Could you return every record below without changing a word?

(Stored data)
++++

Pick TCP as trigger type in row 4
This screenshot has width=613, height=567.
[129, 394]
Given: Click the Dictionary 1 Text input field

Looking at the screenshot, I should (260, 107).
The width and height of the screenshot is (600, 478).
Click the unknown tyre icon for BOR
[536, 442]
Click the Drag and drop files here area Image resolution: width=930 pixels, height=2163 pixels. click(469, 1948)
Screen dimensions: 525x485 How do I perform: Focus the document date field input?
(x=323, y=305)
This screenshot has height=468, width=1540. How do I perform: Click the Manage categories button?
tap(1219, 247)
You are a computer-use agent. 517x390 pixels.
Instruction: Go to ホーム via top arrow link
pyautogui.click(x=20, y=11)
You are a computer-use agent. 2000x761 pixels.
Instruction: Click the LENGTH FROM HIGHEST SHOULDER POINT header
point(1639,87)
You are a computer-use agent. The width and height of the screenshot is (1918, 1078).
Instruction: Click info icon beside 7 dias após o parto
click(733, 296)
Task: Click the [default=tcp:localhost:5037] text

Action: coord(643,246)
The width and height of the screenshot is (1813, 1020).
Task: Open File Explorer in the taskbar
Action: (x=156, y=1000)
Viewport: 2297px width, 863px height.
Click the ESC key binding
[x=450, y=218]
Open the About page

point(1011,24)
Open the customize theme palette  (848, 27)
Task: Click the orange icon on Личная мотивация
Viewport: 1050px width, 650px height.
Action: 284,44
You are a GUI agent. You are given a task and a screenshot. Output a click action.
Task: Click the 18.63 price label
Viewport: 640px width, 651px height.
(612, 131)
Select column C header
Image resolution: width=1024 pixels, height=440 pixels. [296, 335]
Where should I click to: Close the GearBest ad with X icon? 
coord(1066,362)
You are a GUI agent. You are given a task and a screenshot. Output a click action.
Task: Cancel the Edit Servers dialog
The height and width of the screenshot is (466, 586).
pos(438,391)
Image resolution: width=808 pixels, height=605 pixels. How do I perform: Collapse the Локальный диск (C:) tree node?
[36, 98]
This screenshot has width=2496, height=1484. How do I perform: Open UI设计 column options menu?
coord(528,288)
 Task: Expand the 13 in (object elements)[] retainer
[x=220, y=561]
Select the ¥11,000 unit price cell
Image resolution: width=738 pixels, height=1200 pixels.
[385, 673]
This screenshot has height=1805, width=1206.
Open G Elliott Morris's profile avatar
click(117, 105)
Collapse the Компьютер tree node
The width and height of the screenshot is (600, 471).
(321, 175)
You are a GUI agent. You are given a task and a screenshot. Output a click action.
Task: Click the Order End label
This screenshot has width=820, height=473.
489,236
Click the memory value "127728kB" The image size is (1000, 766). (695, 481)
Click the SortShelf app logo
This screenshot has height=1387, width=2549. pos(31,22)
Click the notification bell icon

++++

## TASK RESULT
Pick TCP as trigger type in row 4
This screenshot has width=613, height=567.
[129, 394]
Given: Click the Dictionary 1 Text input field

Looking at the screenshot, I should (260, 107).
The width and height of the screenshot is (600, 478).
Click the unknown tyre icon for BOR
[536, 442]
Click the Drag and drop files here area Image resolution: width=930 pixels, height=2163 pixels. click(469, 1948)
Screen dimensions: 525x485 How do I perform: Focus the document date field input?
(x=323, y=305)
This screenshot has height=468, width=1540. How do I perform: Click the Manage categories button?
tap(1219, 247)
You are a computer-use agent. 517x390 pixels.
Instruction: Go to ホーム via top arrow link
pyautogui.click(x=20, y=11)
You are a computer-use agent. 2000x761 pixels.
Instruction: Click the LENGTH FROM HIGHEST SHOULDER POINT header
point(1639,87)
You are a computer-use agent. The width and height of the screenshot is (1918, 1078).
Instruction: Click info icon beside 7 dias após o parto
click(733, 296)
Task: Click the [default=tcp:localhost:5037] text

Action: coord(643,246)
The width and height of the screenshot is (1813, 1020).
Task: Open File Explorer in the taskbar
Action: (x=156, y=1000)
Viewport: 2297px width, 863px height.
Click the ESC key binding
[x=450, y=218]
Open the About page

point(1011,24)
Open the customize theme palette  (848, 27)
Task: Click the orange icon on Личная мотивация
Viewport: 1050px width, 650px height.
Action: 284,44
You are a GUI agent. You are given a task and a screenshot. Output a click action.
Task: Click the 18.63 price label
Viewport: 640px width, 651px height.
(612, 131)
Select column C header
Image resolution: width=1024 pixels, height=440 pixels. [296, 335]
Where should I click to: Close the GearBest ad with X icon? 
coord(1066,362)
You are a GUI agent. You are given a task and a screenshot. Output a click action.
Task: Cancel the Edit Servers dialog
The height and width of the screenshot is (466, 586).
pos(438,391)
Image resolution: width=808 pixels, height=605 pixels. How do I perform: Collapse the Локальный диск (C:) tree node?
[36, 98]
This screenshot has width=2496, height=1484. How do I perform: Open UI设计 column options menu?
coord(528,288)
 Task: Expand the 13 in (object elements)[] retainer
[x=220, y=561]
Select the ¥11,000 unit price cell
Image resolution: width=738 pixels, height=1200 pixels.
[385, 673]
This screenshot has height=1805, width=1206.
Open G Elliott Morris's profile avatar
click(117, 105)
Collapse the Компьютер tree node
The width and height of the screenshot is (600, 471).
(321, 175)
You are a GUI agent. You are given a task and a screenshot. Output a click action.
Task: Click the Order End label
This screenshot has width=820, height=473.
489,236
Click the memory value "127728kB" The image size is (1000, 766). (695, 481)
Click the SortShelf app logo
This screenshot has height=1387, width=2549. pos(31,22)
Click the notification bell icon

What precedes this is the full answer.